2. In one set of subjects, consumption of five small hourly meals resulted in a consistent and significant increase (P < 0.05) in albumin fractional synthesis rate from a mean (± SEM) fasting value of 5.8 (± 0.4)%/day to 7.1 (± 0.4)%/day in the fed state.
3. A second study in which albumin synthesis was measured 30 min after consumption of a single larger meal was carried out in another set of volunteers. The fractional rate of albumin synthesis was again significantly elevated after feeding (P < 0.05), rising from 7.1 (± 0.4)%/day in the fasted state to 9.1 (± 0.6)%/day in the fed state.
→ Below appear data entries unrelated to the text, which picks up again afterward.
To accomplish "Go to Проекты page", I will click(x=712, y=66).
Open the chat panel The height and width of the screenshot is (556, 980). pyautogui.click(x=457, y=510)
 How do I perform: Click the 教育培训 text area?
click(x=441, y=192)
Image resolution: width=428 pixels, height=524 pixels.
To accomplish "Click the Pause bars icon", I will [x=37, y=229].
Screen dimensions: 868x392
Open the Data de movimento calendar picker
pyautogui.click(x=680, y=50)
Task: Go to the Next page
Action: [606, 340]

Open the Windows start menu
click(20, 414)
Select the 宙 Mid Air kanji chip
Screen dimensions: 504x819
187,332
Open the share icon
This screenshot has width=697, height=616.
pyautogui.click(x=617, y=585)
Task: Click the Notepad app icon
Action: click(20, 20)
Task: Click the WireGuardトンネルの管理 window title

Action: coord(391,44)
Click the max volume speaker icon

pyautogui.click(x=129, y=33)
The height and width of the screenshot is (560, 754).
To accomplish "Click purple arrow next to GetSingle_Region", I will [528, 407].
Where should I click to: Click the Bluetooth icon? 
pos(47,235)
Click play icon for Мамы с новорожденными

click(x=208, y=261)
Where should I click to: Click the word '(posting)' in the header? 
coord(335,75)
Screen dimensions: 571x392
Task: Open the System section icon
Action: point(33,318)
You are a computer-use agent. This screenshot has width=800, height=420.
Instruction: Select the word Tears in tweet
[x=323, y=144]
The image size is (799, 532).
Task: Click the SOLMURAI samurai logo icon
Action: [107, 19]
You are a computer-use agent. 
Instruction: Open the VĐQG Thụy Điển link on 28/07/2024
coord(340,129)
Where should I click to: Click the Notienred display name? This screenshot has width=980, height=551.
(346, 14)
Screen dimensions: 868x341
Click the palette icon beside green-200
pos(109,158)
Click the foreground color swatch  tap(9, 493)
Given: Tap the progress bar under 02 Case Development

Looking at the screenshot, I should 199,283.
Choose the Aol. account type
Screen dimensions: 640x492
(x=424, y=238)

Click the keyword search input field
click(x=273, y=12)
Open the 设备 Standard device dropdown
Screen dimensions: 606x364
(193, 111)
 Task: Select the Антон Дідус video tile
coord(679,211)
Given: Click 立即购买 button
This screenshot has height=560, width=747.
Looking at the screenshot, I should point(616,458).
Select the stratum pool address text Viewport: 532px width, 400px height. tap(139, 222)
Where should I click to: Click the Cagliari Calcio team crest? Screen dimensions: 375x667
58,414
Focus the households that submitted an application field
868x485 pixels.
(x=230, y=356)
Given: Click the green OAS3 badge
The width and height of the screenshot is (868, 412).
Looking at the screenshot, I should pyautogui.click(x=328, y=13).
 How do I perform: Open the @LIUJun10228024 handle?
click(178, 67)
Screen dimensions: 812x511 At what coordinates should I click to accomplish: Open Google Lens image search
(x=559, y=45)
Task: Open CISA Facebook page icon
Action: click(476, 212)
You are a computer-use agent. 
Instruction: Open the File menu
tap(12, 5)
In both studies, similar responses were observed in the absolute rate of albumin synthesis (mg day−1 kg−1).
4. Albumin secretion time was significantly shorter (P < 0.05) after feeding in both studies, suggesting that the acute stimulation in albumin synthesis observed after feeding may in part be mediated via a post-transcriptional mechanism.
5. The response of total liver protein synthesis to oral feeding was investigated in an animal model employing adult rats studied with a flooding amount of [2,6-3H]phenylalanine.
6. The results indicated a stimulation of 20% with no difference in the proportion of albumin synthesis relative to total liver synthesis, determined from the immunoprecipitation of albumin from the liver.